>>>

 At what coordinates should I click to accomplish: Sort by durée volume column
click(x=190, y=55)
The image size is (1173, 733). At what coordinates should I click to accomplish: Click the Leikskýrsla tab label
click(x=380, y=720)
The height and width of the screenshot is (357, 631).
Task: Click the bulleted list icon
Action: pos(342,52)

<<<
>>>

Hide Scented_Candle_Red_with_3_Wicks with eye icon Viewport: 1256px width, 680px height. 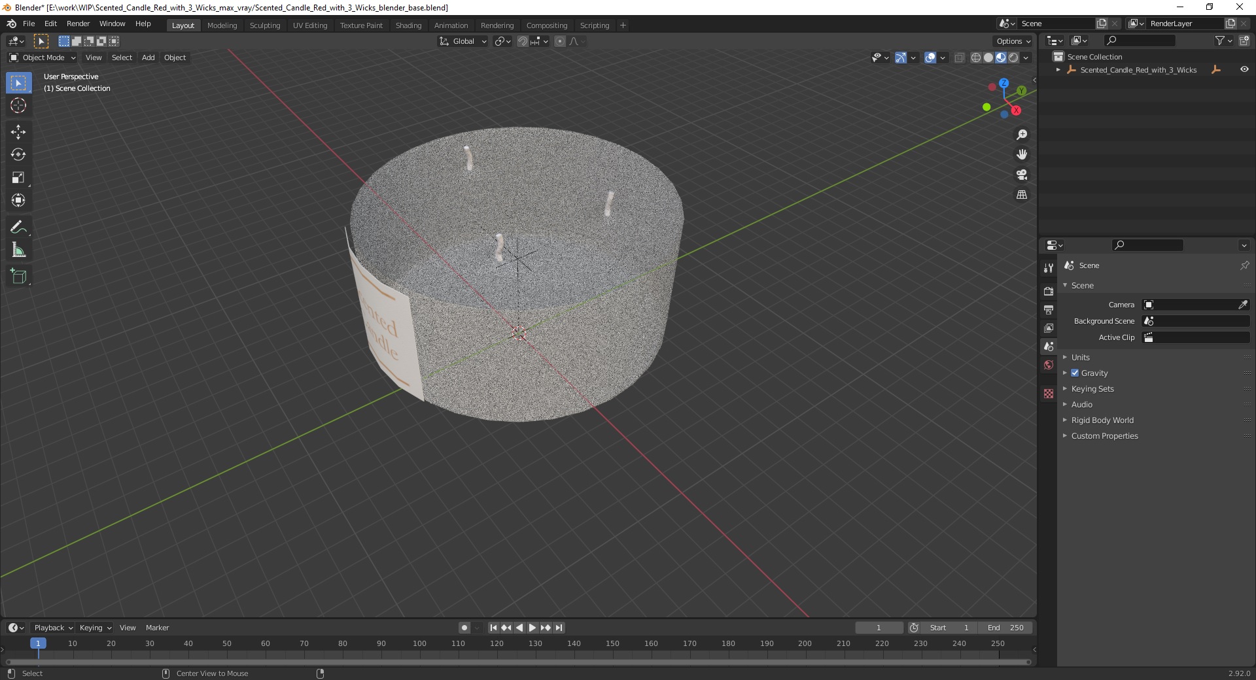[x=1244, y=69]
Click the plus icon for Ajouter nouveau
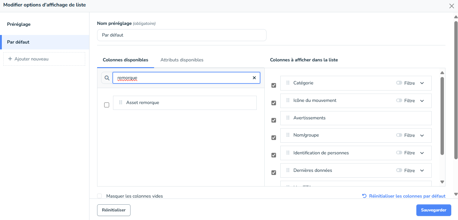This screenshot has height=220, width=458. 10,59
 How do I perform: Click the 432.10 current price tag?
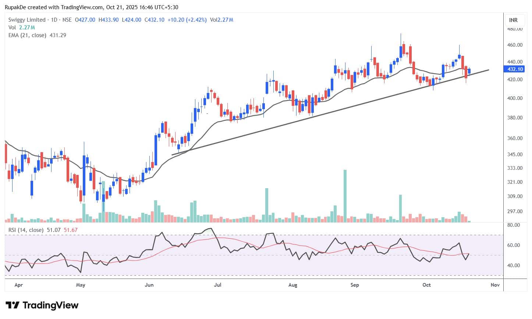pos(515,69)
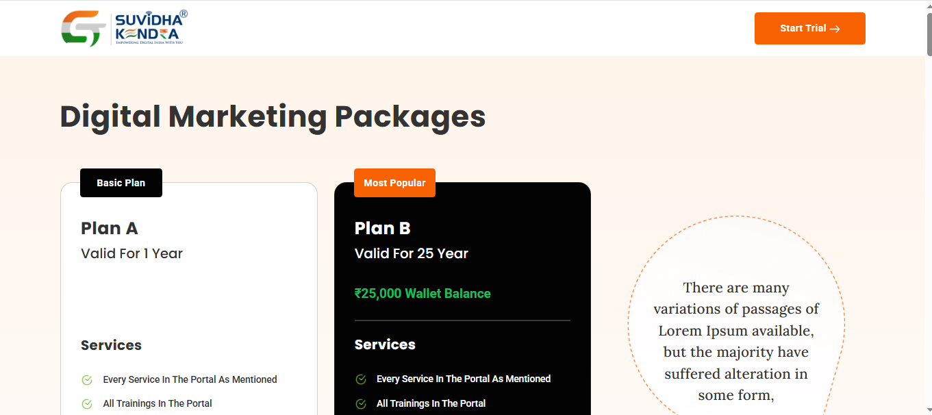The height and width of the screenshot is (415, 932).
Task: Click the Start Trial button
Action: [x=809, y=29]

<<<
>>>

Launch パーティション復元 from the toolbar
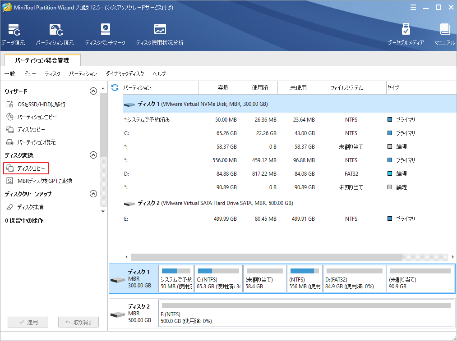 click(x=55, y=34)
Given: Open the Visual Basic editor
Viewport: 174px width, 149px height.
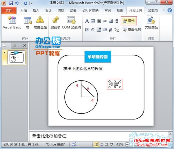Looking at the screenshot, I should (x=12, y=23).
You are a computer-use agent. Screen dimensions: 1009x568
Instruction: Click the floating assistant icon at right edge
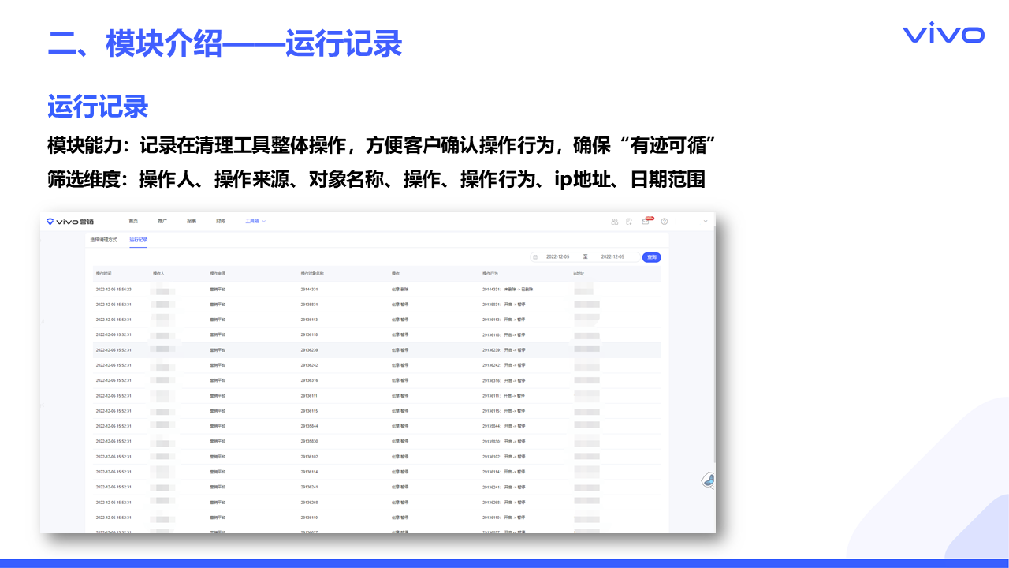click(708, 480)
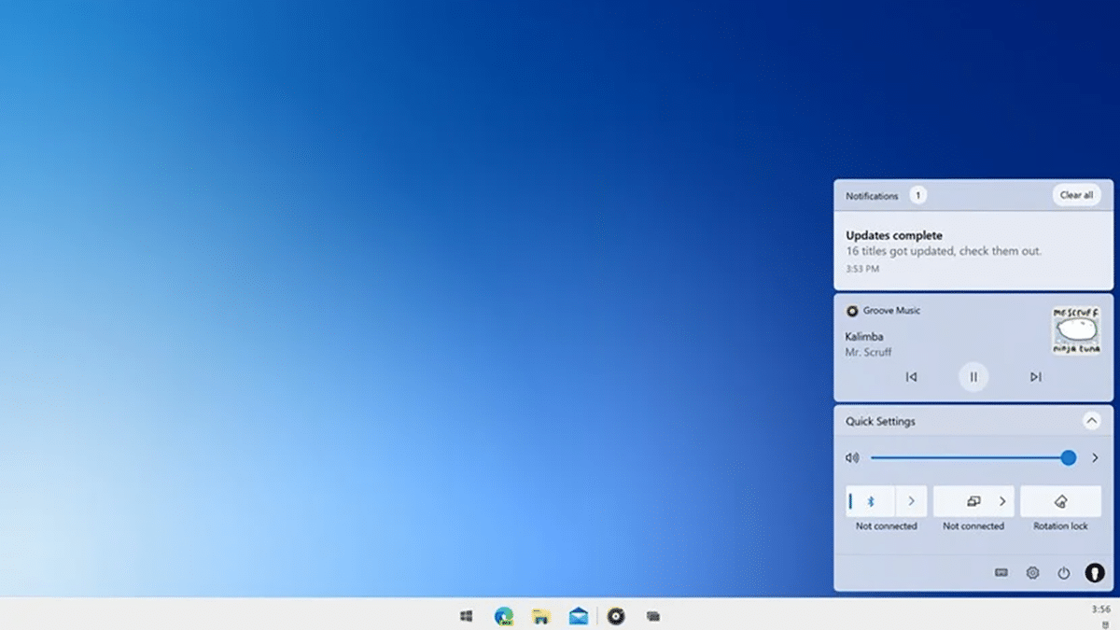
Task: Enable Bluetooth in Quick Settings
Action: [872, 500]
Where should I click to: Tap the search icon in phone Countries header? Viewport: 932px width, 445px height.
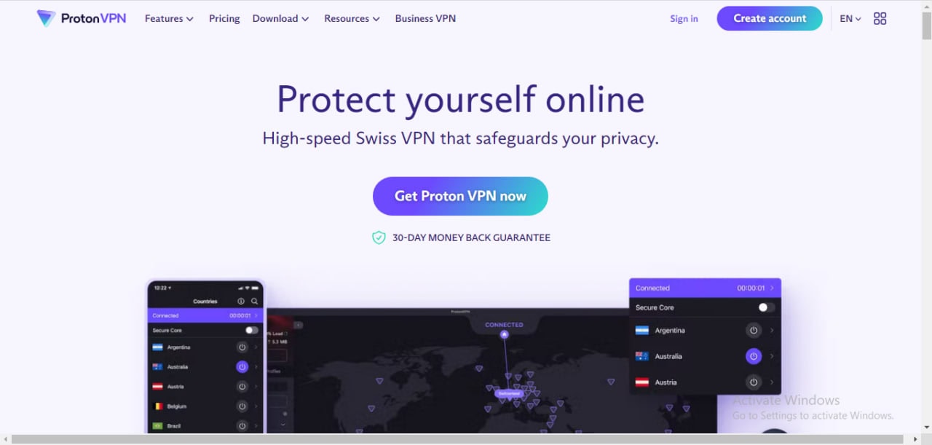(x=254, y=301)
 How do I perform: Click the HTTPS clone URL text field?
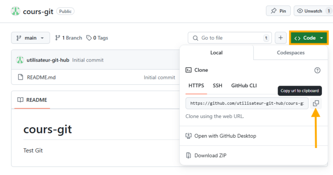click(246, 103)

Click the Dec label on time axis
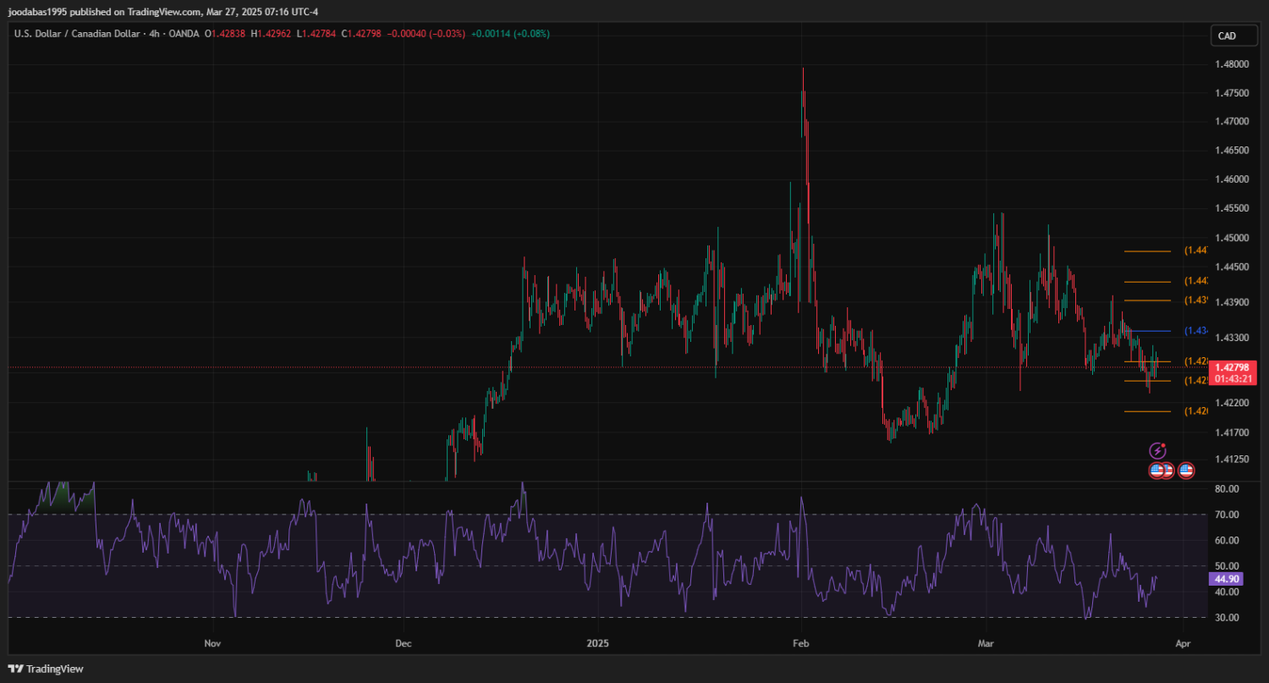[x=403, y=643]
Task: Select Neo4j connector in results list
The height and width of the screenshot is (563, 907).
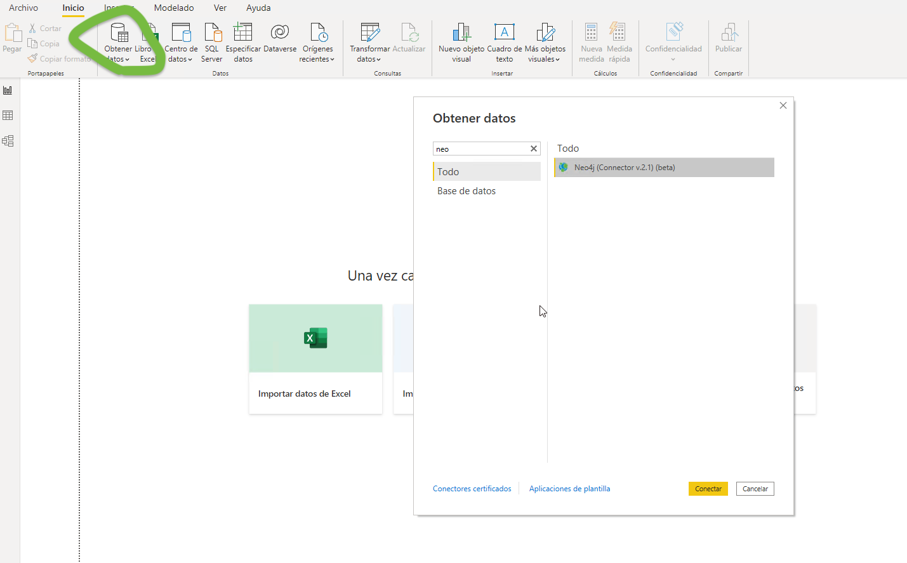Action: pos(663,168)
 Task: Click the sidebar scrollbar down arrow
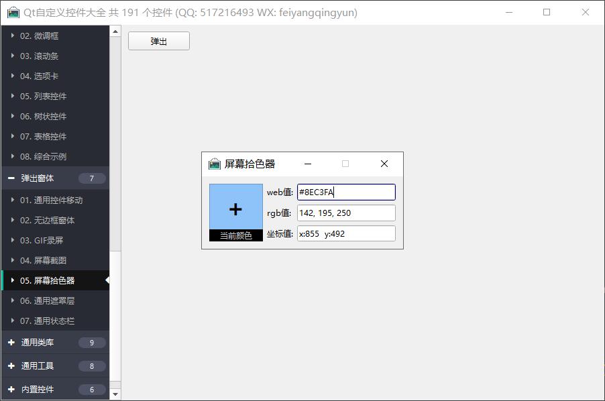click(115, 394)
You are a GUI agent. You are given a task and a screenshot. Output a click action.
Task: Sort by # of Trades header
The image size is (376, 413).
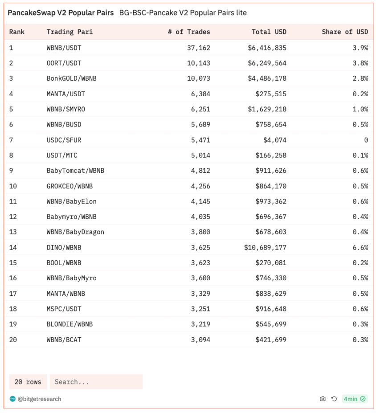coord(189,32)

<<<

■ **Exercise**
Pull each line holding "agent" out of the listing.

■ **Solution to this exercise**
You are a computer-use agent. Screen dimensions: 1009x568
You are a GUI agent. You are given a task and a screenshot. Output a click action.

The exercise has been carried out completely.